Kindesunterhalt: Wirksamkeit des Abschlusses von Rückübertragungsvereinbarungen durch Mitarbeiter des Jobcenters zur gerichtlichen Geltendmachung

 

Leitsatz (amtlich)

1. Die Übertragung von Aufgaben, deren ordnungsgemäße Erfüllung eine bestimmte Vollmacht erfordert, enthält regelmäßig stillschweigend zugleich eine entsprechende Bevollmächtigung.

2. Ein Jobcenter-Mitarbeiter, dem die Tätigkeit als "Sachbearbeiter für Unterhaltsheranziehung im Bereich SGB II" übertragen worden ist, handelt daher beim Abschluss von Rückübertragungsvereinbarungen zur gerichtlichen Geltendmachung gemäß § 33 Abs. 4 S. 1 SGB II regelmäßig mit der erforderlichen Vertretungsmacht.

 

Normenkette

BGB § 167 Abs. 1; SGB II § 33 Abs. 4 S. 1, § 44d Abs. 1, § 44d S. 2

 

Verfahrensgang

AG Bremen (Beschluss vom 17.06.2016; Aktenzeichen 69 F 1273/15)

 

Tenor

1. Die Beschwerde des Antragsgegners gegen den Beschluss des AG - Familiengericht - Bremen vom 17.06.2016 wird zurückgewiesen.

2. Die Kosten des Beschwerdeverfahrens trägt der Antragsgegner.

 

Gründe

I. Die Beteiligten streiten um Kindesunterhalt.

Der am [...] 2014 geborene Antragsteller ist der nichteheliche Sohn des Antragsgegners. Er lebt bei der Kindesmutter.

Der Antragsgegner ist bei der Firma X. beschäftigt und hat im Jahre 2015 ausweislich der Verdienstabrechnung für den Monat Dezember 2015 ein Gesamtbruttoeinkommen i.H.v. 28.524,10 EUR erzielt, woraus sich ein Gesamtnettoeinkommen von 18.458,44 EUR (monatlich 1.538,20 EUR) errechnet. Im Jahr 2014 betrug sein Gesamtbruttoeinkommen ausweislich der Verdienstabrechnung für den Monat Dezember 2014 insgesamt 27.624,90 EUR, was zu einem Nettoeinkommen von 18.060,53 EUR (monatlich 1.505,04 EUR) führte.
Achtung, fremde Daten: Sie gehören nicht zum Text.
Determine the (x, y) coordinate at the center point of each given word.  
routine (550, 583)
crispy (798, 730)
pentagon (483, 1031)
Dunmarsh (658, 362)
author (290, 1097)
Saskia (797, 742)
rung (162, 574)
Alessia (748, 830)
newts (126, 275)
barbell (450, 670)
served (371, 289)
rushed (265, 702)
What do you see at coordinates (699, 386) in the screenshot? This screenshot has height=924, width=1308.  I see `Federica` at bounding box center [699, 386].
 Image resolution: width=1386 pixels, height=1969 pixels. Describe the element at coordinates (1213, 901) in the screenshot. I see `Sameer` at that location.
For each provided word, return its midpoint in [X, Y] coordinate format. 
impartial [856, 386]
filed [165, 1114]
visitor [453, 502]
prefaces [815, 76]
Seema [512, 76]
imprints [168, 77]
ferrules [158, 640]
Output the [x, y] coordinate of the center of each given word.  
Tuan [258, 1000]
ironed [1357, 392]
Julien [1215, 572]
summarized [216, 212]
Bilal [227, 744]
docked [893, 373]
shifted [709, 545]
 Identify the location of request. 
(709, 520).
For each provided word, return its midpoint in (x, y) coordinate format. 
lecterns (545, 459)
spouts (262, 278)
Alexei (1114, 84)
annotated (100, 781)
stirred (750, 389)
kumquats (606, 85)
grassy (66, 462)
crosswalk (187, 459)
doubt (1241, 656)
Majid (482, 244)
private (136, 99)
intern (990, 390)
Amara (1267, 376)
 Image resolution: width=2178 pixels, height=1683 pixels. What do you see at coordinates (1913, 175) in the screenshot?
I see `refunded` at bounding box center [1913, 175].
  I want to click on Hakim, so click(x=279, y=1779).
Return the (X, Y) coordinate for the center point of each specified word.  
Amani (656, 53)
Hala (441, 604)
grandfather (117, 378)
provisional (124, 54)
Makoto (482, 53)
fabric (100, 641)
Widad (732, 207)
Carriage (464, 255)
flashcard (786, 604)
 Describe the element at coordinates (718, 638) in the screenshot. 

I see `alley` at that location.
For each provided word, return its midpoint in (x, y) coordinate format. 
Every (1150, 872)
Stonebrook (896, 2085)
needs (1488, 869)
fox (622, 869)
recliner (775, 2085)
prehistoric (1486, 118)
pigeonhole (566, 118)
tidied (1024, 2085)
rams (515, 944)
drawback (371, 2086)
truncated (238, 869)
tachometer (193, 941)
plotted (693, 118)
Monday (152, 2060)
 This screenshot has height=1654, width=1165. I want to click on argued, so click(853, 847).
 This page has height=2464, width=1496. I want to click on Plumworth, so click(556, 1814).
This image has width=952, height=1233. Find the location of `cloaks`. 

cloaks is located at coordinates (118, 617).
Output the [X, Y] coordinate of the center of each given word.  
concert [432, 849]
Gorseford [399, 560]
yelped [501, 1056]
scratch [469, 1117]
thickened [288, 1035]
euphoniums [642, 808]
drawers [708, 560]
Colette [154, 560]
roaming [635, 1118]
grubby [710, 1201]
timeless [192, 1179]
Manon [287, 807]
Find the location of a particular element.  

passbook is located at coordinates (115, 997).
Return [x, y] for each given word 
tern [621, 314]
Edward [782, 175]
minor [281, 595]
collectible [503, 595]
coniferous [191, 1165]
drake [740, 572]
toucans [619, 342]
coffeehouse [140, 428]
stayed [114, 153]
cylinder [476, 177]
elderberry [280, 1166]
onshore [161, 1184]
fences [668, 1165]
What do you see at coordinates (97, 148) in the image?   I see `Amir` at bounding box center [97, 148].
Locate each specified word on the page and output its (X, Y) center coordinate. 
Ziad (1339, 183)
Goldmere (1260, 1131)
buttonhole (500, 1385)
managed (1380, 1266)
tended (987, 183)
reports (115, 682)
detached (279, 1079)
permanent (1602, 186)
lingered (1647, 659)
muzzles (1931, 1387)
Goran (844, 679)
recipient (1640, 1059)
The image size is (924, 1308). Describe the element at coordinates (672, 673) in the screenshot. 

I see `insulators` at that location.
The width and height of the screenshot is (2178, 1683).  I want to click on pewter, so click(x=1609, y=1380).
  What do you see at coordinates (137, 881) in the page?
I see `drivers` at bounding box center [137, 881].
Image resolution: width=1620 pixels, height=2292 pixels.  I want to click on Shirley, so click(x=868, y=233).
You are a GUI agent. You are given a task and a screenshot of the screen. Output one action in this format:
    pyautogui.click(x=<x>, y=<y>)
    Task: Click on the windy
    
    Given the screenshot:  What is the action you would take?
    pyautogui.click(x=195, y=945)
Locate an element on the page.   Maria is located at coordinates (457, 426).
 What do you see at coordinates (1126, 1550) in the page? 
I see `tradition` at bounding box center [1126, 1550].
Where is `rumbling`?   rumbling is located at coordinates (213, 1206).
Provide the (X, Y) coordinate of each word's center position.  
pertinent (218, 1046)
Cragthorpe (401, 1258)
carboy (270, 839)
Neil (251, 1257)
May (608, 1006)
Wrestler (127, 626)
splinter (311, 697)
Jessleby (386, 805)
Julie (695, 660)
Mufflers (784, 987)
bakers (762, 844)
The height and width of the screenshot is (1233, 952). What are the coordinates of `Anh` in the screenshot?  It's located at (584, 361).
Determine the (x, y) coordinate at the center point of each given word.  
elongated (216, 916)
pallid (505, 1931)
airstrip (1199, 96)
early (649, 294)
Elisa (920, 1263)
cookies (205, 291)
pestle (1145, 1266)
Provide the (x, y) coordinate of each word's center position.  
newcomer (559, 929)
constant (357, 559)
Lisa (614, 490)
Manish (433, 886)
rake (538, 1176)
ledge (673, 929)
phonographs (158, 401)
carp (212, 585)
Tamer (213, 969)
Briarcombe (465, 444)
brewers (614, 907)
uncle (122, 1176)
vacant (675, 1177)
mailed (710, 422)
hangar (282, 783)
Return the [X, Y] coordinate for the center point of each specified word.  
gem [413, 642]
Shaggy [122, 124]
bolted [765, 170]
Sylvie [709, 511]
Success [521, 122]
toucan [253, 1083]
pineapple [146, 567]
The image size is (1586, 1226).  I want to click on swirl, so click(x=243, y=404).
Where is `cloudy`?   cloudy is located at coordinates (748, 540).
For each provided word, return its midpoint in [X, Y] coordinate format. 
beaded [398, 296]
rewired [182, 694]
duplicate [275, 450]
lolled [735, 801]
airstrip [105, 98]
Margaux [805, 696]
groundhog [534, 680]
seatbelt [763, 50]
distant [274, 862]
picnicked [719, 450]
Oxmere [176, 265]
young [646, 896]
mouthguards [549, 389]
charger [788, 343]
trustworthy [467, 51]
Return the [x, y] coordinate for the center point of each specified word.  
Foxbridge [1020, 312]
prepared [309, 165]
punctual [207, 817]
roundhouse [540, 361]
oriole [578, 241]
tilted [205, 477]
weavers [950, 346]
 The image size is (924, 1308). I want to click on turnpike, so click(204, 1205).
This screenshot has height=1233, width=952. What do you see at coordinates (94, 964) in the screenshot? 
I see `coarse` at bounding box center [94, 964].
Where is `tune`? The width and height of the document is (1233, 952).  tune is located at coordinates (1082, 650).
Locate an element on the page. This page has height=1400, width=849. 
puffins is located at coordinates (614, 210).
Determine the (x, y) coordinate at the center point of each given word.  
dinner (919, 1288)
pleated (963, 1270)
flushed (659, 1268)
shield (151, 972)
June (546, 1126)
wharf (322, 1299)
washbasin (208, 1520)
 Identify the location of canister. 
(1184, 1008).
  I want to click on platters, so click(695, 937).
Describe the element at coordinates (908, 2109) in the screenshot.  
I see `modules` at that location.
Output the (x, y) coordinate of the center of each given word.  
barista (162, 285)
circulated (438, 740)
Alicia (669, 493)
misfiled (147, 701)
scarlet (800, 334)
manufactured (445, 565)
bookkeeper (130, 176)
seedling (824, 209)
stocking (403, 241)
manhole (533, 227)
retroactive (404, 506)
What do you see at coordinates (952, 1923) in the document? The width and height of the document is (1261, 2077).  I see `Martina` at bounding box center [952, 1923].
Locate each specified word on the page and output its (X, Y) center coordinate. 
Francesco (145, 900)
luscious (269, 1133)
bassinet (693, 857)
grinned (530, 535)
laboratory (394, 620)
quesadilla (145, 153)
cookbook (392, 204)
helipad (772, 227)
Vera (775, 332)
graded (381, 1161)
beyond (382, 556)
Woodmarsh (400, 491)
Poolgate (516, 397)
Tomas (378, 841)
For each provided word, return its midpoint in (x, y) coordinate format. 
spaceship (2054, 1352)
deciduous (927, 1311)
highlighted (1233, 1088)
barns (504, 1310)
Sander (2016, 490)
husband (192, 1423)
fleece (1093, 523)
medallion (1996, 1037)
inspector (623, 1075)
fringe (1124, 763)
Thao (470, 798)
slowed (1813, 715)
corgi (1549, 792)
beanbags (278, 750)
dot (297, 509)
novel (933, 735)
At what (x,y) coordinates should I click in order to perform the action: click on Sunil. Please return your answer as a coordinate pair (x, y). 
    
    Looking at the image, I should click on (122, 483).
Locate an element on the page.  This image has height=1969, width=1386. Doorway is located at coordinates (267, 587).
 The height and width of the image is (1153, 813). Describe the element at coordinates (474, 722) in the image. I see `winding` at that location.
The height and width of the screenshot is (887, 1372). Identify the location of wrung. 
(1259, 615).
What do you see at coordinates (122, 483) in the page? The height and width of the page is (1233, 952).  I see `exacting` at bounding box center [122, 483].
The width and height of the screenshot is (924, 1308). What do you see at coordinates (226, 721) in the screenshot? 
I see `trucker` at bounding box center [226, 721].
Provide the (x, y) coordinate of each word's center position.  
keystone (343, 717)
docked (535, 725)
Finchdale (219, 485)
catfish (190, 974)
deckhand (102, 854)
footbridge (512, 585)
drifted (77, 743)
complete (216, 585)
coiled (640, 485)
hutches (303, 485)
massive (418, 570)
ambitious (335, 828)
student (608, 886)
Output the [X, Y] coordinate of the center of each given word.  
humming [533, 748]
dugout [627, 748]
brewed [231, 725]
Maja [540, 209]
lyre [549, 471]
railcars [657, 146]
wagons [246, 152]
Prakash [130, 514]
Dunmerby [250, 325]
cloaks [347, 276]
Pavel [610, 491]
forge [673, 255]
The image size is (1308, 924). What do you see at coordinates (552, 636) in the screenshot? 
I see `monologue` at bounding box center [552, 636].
Der Antragsteller hat den Antragsgegner mit Schreiben vom 16.12.2014 zur Auskunftserteilung über seine Einkünfte aufgefordert. Mit Antragsschrift vom 2.3.2015, dem Antragsgegner zugestellt am 8.7.2015, hat der Antragsteller einen auf Geltendmachung von Kindesunterhalt gerichteten Stufenantrag beim AG Bremen anhängig gemacht. Das AG Bremen hat den Antragsgegner mit (Teil-) Versäumnisbeschluss vom 28.07.2015 zur Auskunftserteilung über seine Einkünfte verpflichtet.

Mit Schriftsatz vom 21.12.2015, dem Antragsgegner zugestellt am 20.01.2016, hat der Antragsteller im Rahmen der Zahlungsstufe beantragt, den Antragsgegner zu verpflichten, an den Antragsteller einen monatlichen Kindesunterhalt i.H.v. 110 % des Mindestunterhalts der Düsseldorfer Tabelle der jeweiligen Altersgruppe unter Verrechnung des Kindergeldanteils, jeweils zahlbar zum Ersten eines Monats, zu zahlen, derzeit entsprechend einem Zahlbetrag von 269 EUR; sowie einen rückständigen Kindesunterhalt für die Zeit vom 1.12.2014 bis zum 31.12.2015 i.H.v. 3.401 EUR nebst Zinsen i.H.v. 5 % über dem Basiszinssatz zu zahlen.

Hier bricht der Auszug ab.